The concept of overstuffing was introduced over 25 years ago in the book Practical Evaluation and Management of the Shoulder . The authors found that the amount of stuffing from the humeral component is determined by both the geometry of the component and the position in which it is placed. "A component inserted excessively high tightens the capsule as the arm is elevated (similar to a mechanical cam) and limits the range of elevation." "A component inserted into varus disproportionately stuffs the joint when the arm is at the side."
When the joint is overstuffed, the amount of torque the muscles must apply is increased, resulting in decrease active elevation.
A useful intraoperative reference is the "berm", i.e. the medial edge of the proper neck cut; the lateral aspect of the prosthetic humeral articular surface should be positioned just below it.
These authors sought to determine if there is an association between a shift in humeral center of rotation (COR) from ideal in anatomic TSA with respect to patient-reported outcomes and range of motion (ROM).
Offset of the center of rotation (COR) from ideal was measured on postoperative radiographs using a best-fit circle technique.
The circle was constructed so that it touched each of the following landmarks: lateral cortex of the greater tuberosity, medial edge of the greater tuberosity and inflection point of the medial calcar.

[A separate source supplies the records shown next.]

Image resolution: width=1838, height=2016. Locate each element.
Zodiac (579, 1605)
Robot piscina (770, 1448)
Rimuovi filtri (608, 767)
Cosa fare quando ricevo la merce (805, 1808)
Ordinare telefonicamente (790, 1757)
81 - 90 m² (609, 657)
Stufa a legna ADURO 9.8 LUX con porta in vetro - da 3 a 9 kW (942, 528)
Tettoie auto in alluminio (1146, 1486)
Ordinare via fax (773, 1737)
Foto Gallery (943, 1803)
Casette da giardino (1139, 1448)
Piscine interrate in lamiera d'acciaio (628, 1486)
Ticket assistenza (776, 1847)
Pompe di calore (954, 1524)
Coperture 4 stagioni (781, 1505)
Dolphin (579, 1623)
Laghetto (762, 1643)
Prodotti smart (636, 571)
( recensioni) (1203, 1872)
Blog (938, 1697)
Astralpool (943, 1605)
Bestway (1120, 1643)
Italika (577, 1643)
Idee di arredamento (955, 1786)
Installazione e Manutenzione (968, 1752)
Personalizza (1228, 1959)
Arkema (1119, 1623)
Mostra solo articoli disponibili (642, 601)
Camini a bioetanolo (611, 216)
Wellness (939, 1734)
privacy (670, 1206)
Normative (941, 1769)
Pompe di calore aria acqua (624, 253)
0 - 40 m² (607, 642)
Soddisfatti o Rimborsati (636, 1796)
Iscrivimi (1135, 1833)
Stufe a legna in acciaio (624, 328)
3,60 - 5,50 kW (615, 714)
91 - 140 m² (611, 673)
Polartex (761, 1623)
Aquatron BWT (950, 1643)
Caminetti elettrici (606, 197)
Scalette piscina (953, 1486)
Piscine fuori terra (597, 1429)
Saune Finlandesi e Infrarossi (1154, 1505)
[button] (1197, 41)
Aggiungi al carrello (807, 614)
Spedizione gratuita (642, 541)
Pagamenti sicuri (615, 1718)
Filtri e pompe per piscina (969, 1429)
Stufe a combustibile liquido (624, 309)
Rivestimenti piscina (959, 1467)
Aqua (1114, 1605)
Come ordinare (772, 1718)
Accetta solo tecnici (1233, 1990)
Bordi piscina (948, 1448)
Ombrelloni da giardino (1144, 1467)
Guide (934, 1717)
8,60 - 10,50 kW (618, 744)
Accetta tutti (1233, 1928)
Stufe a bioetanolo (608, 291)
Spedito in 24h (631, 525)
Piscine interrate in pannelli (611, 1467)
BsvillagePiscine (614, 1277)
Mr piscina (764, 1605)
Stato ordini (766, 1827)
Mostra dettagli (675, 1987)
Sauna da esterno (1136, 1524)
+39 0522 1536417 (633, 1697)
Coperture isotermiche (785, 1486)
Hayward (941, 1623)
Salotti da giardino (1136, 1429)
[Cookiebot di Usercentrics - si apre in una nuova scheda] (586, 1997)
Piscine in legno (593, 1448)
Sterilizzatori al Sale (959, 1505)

A second circle was then drawn matching the curvature of the prosthetic head implant.
The prosthetic humeral head diameter was then measured on each radiograph, and used to normalize the COR measurements by multiplying by the ratio of the actual prosthetic head diameter divided by the measured diameter.
The direction of COR change from ideal was recorded (superior-medial, superior-lateral, inferior-medial, inferior-lateral).
A near perfect prosthetic center of rotation is indicated by an overlap of the ideal and the prosthetic best fit circles (A). The normalized distance between the prosthetic and ideal COR (red line) was recorded for each patient (B).
87 patients aged 65.6 ± 8.3 years, 59% male, with mean 3.2 years follow-up were included in this study.
A COR change of >2.7 mm was a significant predictor of below-average ASES scores following TSA (sensitivity: 79%, specificity: 72%, p <0.001).
The number of patients achieving a patient acceptable symptomatic state (PASS) was also investigated. PASS was achieved in 100% of patients with 0-2 mm, 90% of patients with 2-4 mm, and 56% of patients with over 4 mm of COR increase.
The forward flexion averaged 152 for COR <2.7 and 139 for COR >2.7.
The change in active forward flexion averaged 41 for COR < 2.7 and 26 for COR > 2.7,
The authors concluded that restoration of ideal humeral center of rotation during anatomic TSA is challenging and significant shifts are common.
A prosthetic COR shift > 2.7 mm from ideal is associated with worse patient reported outcomes and ROM following anatomic TSA.
In 64% of cases the COR was > 2 mm from ideal and in 18% of cases it was > 4 mm, indicating that surgeons had difficulty in matching the COR's.
The primary direction of COR shift was superior-medial (76%), with inferior-medial (11%), inferiorlateral (9%) and superior-lateral (3%) much less common.
The authors suspected that a too-high head cut with subsequent overstuffing was a common cause of COR shift.